Но глаза его блестели, лицо странно морщилось. Может, он не так уж сердился?
Косте было все равно: сердится на него Михайлюк или нет. Аносов был здесь, рядом, а они не могут ему помочь. Будь здесь Семенцов или Теляковский, они бы знали, что делать.
Костя брел, опустив голову. Вдвоем они вернулись домой. Михайлюк вскипятил чайник и заставил Костю напиться чаю. Даже разыскал для него огрызок сахару.
— Ну и дурной, — бормотал он. — Разве их голыми руками возьмешь?
— А вы Галагана взяли! — озлобленно выкрикнул Костя.
— Так то Галаган, а это… — Михайлюк махнул рукой. — Пей, пей, не зевай. Мне идти надобно. А ты сиди. Может, Семенцов явится. Тогда мы…
Костя молчал. Он понимал, что это — пустой разговор. Семенцов не успеет явиться. Вдруг вдали глухо ударил барабан. Лицо Михайлюка дрогнуло.
— Пошли. Только смотри, малый!
Они пришли на площадь и смешались с толпой, которую согнали сюда полицаи. Все молчали, старались не смотреть друг на друга; словно совестились, что стоят и не смеют уйти. Ветер усиливался. Отдаленней, но явственней и громче доносился грохот прибоя.
Послышался топот солдат, раздалась команда, и между столбов с перекладиной, над безмолвствующей толпой появился человек с обнаженной седой головой. Его лицо носило следы перенесенных страданий. Но вот он поднял голову, выпрямился и… улыбнулся. Это было так страшно, что женщины в толпе заплакали.
— Не надо плакать! — услышал Костя знакомый голос.
Несколько дней пытали Аносова, стараясь вырвать хотя бы одно слово, — и не могли. А теперь он сам заговорил:
— Не надо плакать… Любите Родину в ее трудный час, бейте врага и верьте… час победы придет!

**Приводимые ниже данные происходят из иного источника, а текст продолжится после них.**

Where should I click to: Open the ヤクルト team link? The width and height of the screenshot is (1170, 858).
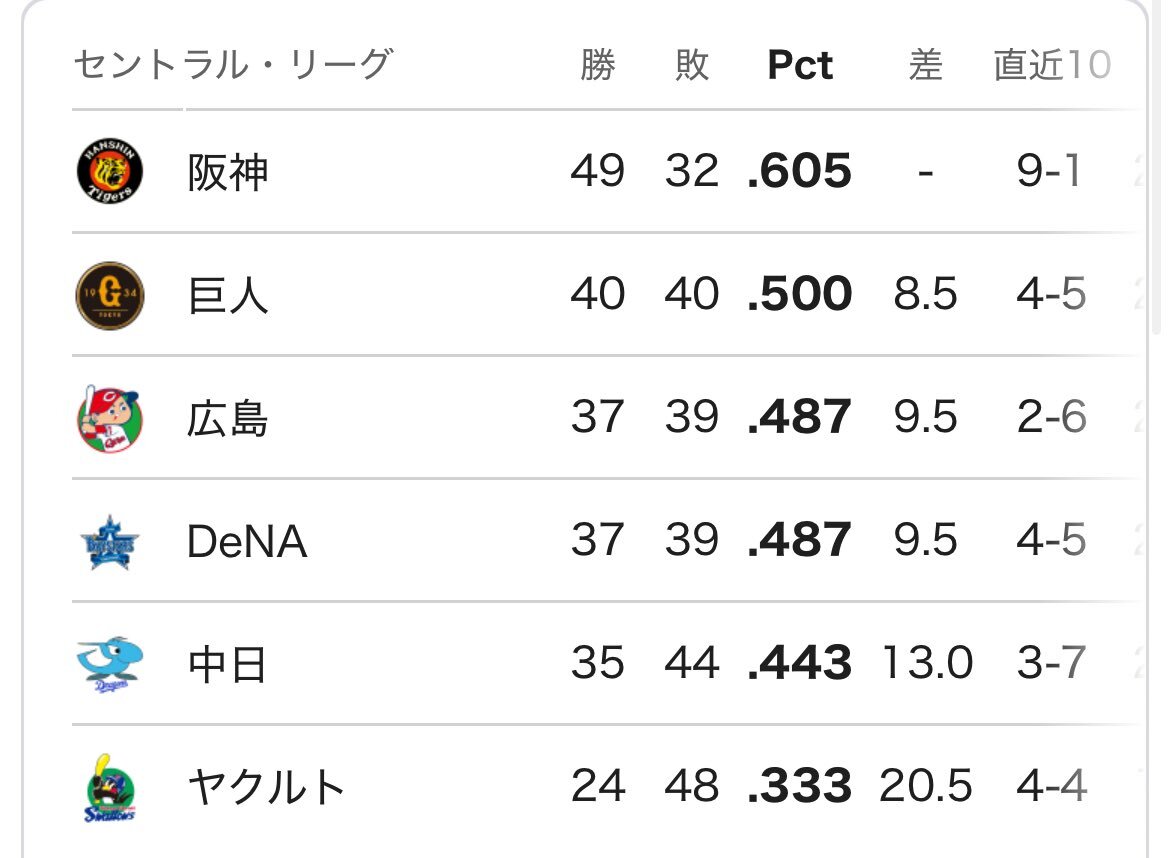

— Мы верим! — закричал Костя. — Мы обещаем… — Михайлюк зажал ему рот. Еще кто-то крикнул. Толпа пришла в движение. Но резкая команда заглушила слова Аносова. Петля захлестнула ему шею. А море гремело все громче, будто отдавая прощальный салют, ветер кружил над площадью горькую пыль, стремительно неслись облака в небе. И над площадью, над потрясенной толпой качался в петле человек, завещавший любить Родину и бороться с врагом.